I think the 16 year old aggressive boy in the Candersartan patent most likely had big Secondary Autism Dysfunctions.  The drug reduced microglial activation and so damped the effect of whatever his particular triggers were.

So probably Minocycline should be trialed again, but only in people with autism and regular SIB and aggression.  Success would be measured as a reduction in violent events.

Drugs targeting Primary Autism Dysfunctions should show things like:-

·        Cognitive improvement
·        Increased speech
·        Improved social interactions
·        Reduction in stereotypy
·        Reduction in anxiety (in higher functioning cases)

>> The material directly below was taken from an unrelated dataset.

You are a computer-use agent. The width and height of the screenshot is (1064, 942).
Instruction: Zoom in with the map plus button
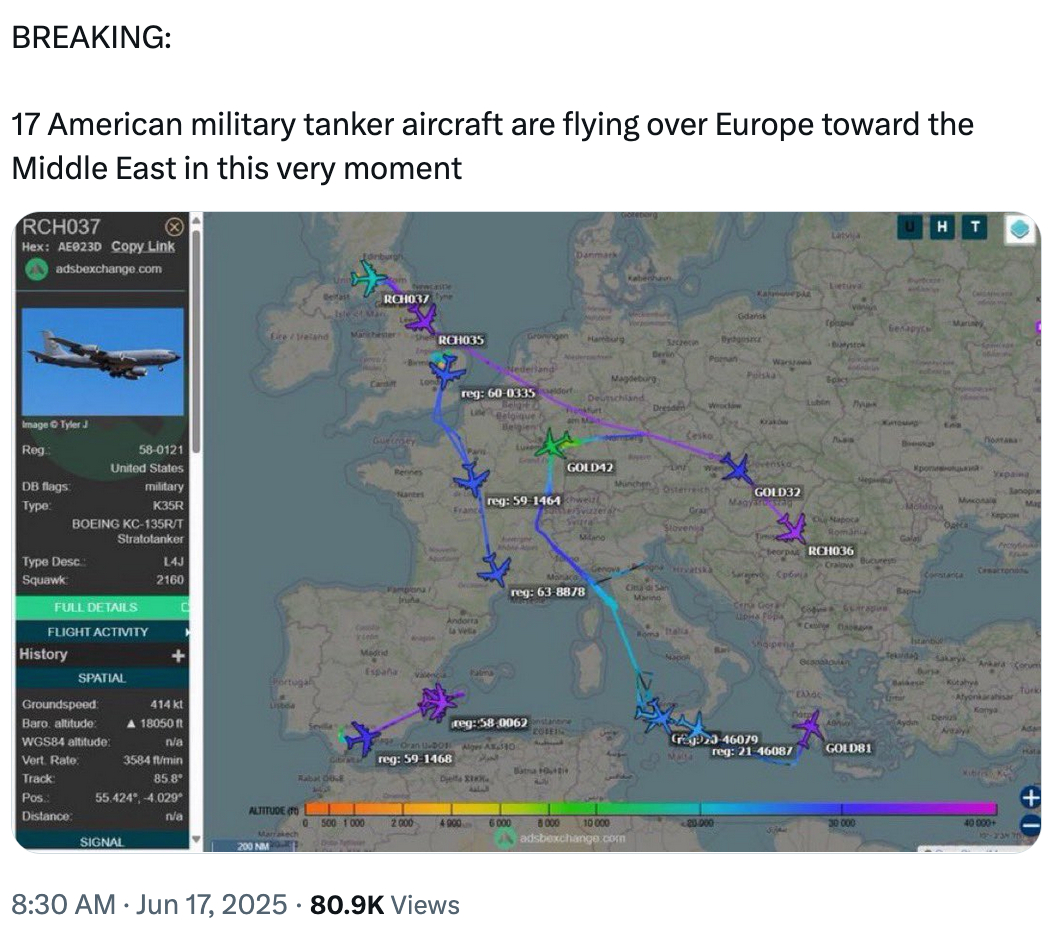tap(1029, 797)
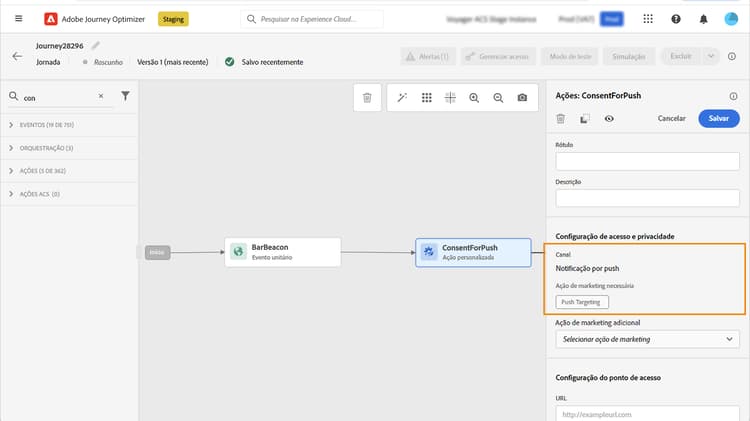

So I could classify my own interventions as


Primary

·        Bumetanide
·        Low dose Clonazepam
·        NAC
·        Sulforaphane (broccoli)
·        Atorvastatin
·        Potassium


Secondary

·        Verapamil
·        Sytrinol/Tangeretin PPAR-γ agonist for microglia

·        Occasional use of Ibuprofen (anti IL-6 therapy)
·        Quercetin/Azelastine/ Fluticasone Propionate for mast cells







The over activated immune system/activated microglia needs a trigger


Just like a modern plastic explosive is completely harmless to touch and needs the combination of extreme heat and shock wave from a detonator, it appears that the activated microglia, commonly found in autism, is in itself harmless, like Play-Doh, without a trigger.

But with a trigger, you probably know what can happen next.










What about all those failed clinical trials? False Negatives?

So now you not only need to match the trial therapy with the correct sub-type of autism, but you also cannot reliably trial a drug for a Primary Dysfunction, if there is an "active" Secondary Dysfunction.

This is indeed the reason why I do not try new therapies during the summer pollen season.

Perhaps this partly explains why clinical trials in autism always seem to fail.